Studying Biomarkers as a Diagnostic Tool in Samples From Younger Patients With B-Cell Acute Lymphoblastic Leukemia

STUDY SUBTYPE: Ancillary/Correlative

OBSERVATIONAL STUDY MODEL: Case-only

TIME PERSPECTIVE: Retrospective

BIOSPECIMEN RETENTION: Samples with DNA

BIOSPECIMEN DESCRIPTION: Fresh and frozen bone marrow cells

STUDY POPULATION DESCRIPTION: Patients with B-cell acute lymphoblastic samples banked at the
COG Cell Bank

SAMPLING METHOD: Non-probability sample

OBJECTIVES:

I. To determine whether we can identify individuals within a specific sub-group of pre-B
acute lymphoblastic leukemia (ALL) patients that will eventually recur.

II. To identify replication-timing changes as a biomarker for further risk prediction.

III. To identify differences between patients of similar subtype, and choose candidate
differences to analyze by methods that are compatible with frozen samples.

OUTLINE:

Archived cell samples are analyzed for replication timing by flow cytometry, microarray, and
single-cell fluorescence in situ hybridization (FISH) assays.

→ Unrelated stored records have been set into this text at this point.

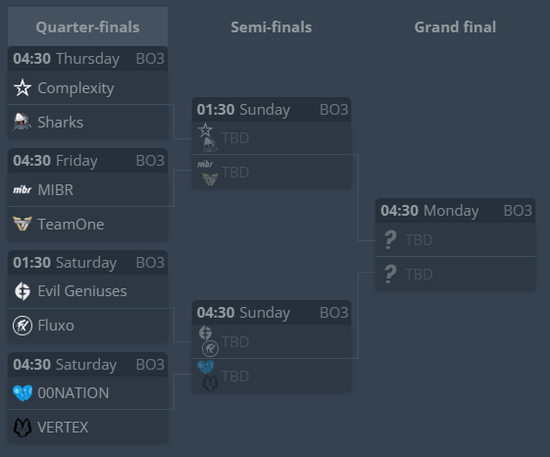Click the 00NATION blue heart logo
This screenshot has height=457, width=550.
(x=22, y=393)
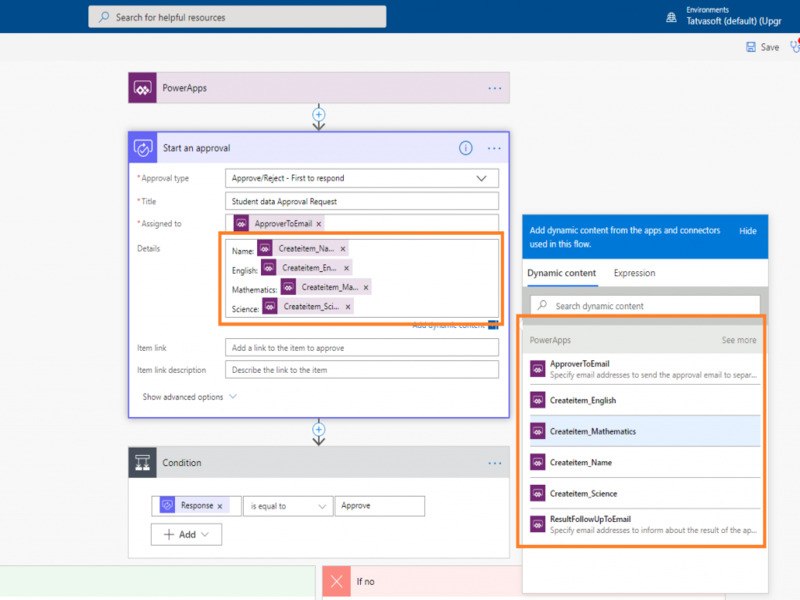
Task: Open the 'is equal to' operator dropdown
Action: [321, 506]

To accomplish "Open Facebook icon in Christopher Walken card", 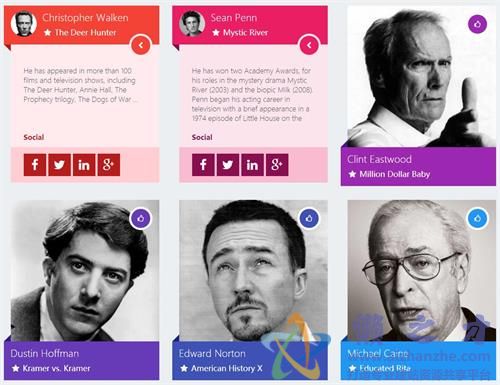I will click(x=35, y=165).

Replication-timing results
among cases and controls are also analyzed.

Inclusion Criteria:

- Frozen viable cell samples from patients with B-cell acute lymphoblastic (ALL) of any
outcome from the Children's Oncology Group (COG) ALL Cell Bank (Part 1)

- Freshand frozen cell samples from patients with B-cell ALL with known outcomes from
the COG ALL Cell Bank (Part 2) meeting 1 of the following criteria:

- Samples from patients who experienced an early recurrence within 36 months of
diagnosis (cases)

- Samples from patients who remain in prolonged remission (controls)

- No samples meeting either of the following criteria:

- Very-high-risk features

- Philadelphia chromosome positive

- Hypodiploid

- MLL (11q23) rearranged

- Known favorable risk factors

- Hyperdiploid

- t(12;21) (ETV6/RUNX1)